## Objective
Can you rewrite every line of the listing below as a JSON list of strings, one string per line, with blank lines left out?

(Rows from a dataset)
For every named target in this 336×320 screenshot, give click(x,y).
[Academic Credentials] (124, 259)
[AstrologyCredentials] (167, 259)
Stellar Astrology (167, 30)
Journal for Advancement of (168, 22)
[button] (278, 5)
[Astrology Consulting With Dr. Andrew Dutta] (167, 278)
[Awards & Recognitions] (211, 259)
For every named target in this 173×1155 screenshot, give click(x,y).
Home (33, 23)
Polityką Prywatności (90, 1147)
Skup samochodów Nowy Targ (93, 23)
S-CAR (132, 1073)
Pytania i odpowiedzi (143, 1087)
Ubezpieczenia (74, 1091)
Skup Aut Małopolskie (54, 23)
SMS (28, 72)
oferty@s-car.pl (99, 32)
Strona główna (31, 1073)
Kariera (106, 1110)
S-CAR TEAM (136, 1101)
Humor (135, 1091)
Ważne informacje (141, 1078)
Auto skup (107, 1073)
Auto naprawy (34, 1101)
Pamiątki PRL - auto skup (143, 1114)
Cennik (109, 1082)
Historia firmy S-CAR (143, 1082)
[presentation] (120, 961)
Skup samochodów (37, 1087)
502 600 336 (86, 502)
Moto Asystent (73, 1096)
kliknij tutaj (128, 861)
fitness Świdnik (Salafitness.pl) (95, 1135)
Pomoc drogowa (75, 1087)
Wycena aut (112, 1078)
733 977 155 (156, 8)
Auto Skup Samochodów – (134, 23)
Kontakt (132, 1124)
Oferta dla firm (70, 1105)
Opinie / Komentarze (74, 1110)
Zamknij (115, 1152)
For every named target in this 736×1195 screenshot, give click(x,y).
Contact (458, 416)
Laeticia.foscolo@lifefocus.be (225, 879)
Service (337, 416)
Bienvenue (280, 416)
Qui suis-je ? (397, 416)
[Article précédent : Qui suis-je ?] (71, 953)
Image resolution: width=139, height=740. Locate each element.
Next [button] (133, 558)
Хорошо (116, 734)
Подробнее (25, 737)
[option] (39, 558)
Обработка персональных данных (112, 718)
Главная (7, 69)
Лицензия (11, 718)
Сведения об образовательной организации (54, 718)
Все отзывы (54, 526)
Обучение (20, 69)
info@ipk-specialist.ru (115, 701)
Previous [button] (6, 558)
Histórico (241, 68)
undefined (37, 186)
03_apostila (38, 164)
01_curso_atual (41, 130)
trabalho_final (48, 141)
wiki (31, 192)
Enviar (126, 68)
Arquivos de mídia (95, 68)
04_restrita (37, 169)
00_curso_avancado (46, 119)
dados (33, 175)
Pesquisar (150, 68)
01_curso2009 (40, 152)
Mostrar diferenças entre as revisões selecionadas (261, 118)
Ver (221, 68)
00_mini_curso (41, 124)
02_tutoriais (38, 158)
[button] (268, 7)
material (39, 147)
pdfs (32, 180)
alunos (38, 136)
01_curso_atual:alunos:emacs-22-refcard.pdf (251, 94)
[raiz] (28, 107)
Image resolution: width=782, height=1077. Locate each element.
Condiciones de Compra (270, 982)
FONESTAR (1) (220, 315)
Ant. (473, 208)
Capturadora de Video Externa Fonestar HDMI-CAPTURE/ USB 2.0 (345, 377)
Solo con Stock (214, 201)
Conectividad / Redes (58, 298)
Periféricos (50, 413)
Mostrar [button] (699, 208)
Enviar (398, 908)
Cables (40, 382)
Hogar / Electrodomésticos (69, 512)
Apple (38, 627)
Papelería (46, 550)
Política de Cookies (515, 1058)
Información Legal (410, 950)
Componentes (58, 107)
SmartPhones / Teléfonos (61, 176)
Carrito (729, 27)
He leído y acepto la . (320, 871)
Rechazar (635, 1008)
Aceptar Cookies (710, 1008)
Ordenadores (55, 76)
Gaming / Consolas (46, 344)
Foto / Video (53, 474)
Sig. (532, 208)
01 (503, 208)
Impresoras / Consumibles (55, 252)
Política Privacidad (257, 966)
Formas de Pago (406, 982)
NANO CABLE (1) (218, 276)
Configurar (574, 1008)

## Exercise result
[
  "For every named target in this 336×320 screenshot, give click(x,y).",
  "[Academic Credentials] (124, 259)",
  "[AstrologyCredentials] (167, 259)",
  "Stellar Astrology (167, 30)",
  "Journal for Advancement of (168, 22)",
  "[button] (278, 5)",
  "[Astrology Consulting With Dr. Andrew Dutta] (167, 278)",
  "[Awards & Recognitions] (211, 259)",
  "For every named target in this 173×1155 screenshot, give click(x,y).",
  "Home (33, 23)",
  "Polityką Prywatności (90, 1147)",
  "Skup samochodów Nowy Targ (93, 23)",
  "S-CAR (132, 1073)",
  "Pytania i odpowiedzi (143, 1087)",
  "Ubezpieczenia (74, 1091)",
  "Skup Aut Małopolskie (54, 23)",
  "SMS (28, 72)",
  "oferty@s-car.pl (99, 32)",
  "Strona główna (31, 1073)",
  "Kariera (106, 1110)",
  "S-CAR TEAM (136, 1101)",
  "Humor (135, 1091)",
  "Ważne informacje (141, 1078)",
  "Auto skup (107, 1073)",
  "Auto naprawy (34, 1101)",
  "Pamiątki PRL - auto skup (143, 1114)",
  "Cennik (109, 1082)",
  "Historia firmy S-CAR (143, 1082)",
  "[presentation] (120, 961)",
  "Skup samochodów (37, 1087)",
  "502 600 336 (86, 502)",
  "Moto Asystent (73, 1096)",
  "kliknij tutaj (128, 861)",
  "fitness Świdnik (Salafitness.pl) (95, 1135)",
  "Pomoc drogowa (75, 1087)",
  "Wycena aut (112, 1078)",
  "733 977 155 (156, 8)",
  "Auto Skup Samochodów – (134, 23)",
  "Kontakt (132, 1124)",
  "Oferta dla firm (70, 1105)",
  "Opinie / Komentarze (74, 1110)",
  "Zamknij (115, 1152)",
  "For every named target in this 736×1195 screenshot, give click(x,y).",
  "Contact (458, 416)",
  "Laeticia.foscolo@lifefocus.be (225, 879)",
  "Service (337, 416)",
  "Bienvenue (280, 416)",
  "Qui suis-je ? (397, 416)",
  "[Article précédent : Qui suis-je ?] (71, 953)",
  "Image resolution: width=139, height=740. Locate each element.",
  "Next [button] (133, 558)",
  "Хорошо (116, 734)",
  "Подробнее (25, 737)",
  "[option] (39, 558)",
  "Обработка персональных данных (112, 718)",
  "Главная (7, 69)",
  "Лицензия (11, 718)",
  "Сведения об образовательной организации (54, 718)",
  "Все отзывы (54, 526)",
  "Обучение (20, 69)",
  "info@ipk-specialist.ru (115, 701)",
  "Previous [button] (6, 558)",
  "Histórico (241, 68)",
  "undefined (37, 186)",
  "03_apostila (38, 164)",
  "01_curso_atual (41, 130)",
  "trabalho_final (48, 141)",
  "wiki (31, 192)",
  "Enviar (126, 68)",
  "Arquivos de mídia (95, 68)",
  "04_restrita (37, 169)",
  "00_curso_avancado (46, 119)",
  "dados (33, 175)",
  "Pesquisar (150, 68)",
  "01_curso2009 (40, 152)",
  "Mostrar diferenças entre as revisões selecionadas (261, 118)",
  "Ver (221, 68)",
  "00_mini_curso (41, 124)",
  "02_tutoriais (38, 158)",
  "[button] (268, 7)",
  "material (39, 147)",
  "pdfs (32, 180)",
  "alunos (38, 136)",
  "01_curso_atual:alunos:emacs-22-refcard.pdf (251, 94)",
  "[raiz] (28, 107)",
  "Image resolution: width=782, height=1077. Locate each element.",
  "Condiciones de Compra (270, 982)",
  "FONESTAR (1) (220, 315)",
  "Ant. (473, 208)",
  "Capturadora de Video Externa Fonestar HDMI-CAPTURE/ USB 2.0 (345, 377)",
  "Solo con Stock (214, 201)",
  "Conectividad / Redes (58, 298)",
  "Periféricos (50, 413)",
  "Mostrar [button] (699, 208)",
  "Enviar (398, 908)",
  "Cables (40, 382)",
  "Hogar / Electrodomésticos (69, 512)",
  "Apple (38, 627)",
  "Papelería (46, 550)",
  "Política de Cookies (515, 1058)",
  "Información Legal (410, 950)",
  "Componentes (58, 107)",
  "SmartPhones / Teléfonos (61, 176)",
  "Carrito (729, 27)",
  "He leído y acepto la . (320, 871)",
  "Rechazar (635, 1008)",
  "Aceptar Cookies (710, 1008)",
  "Ordenadores (55, 76)",
  "Gaming / Consolas (46, 344)",
  "Foto / Video (53, 474)",
  "Sig. (532, 208)",
  "01 (503, 208)",
  "Impresoras / Consumibles (55, 252)",
  "Política Privacidad (257, 966)",
  "Formas de Pago (406, 982)",
  "NANO CABLE (1) (218, 276)",
  "Configurar (574, 1008)"
]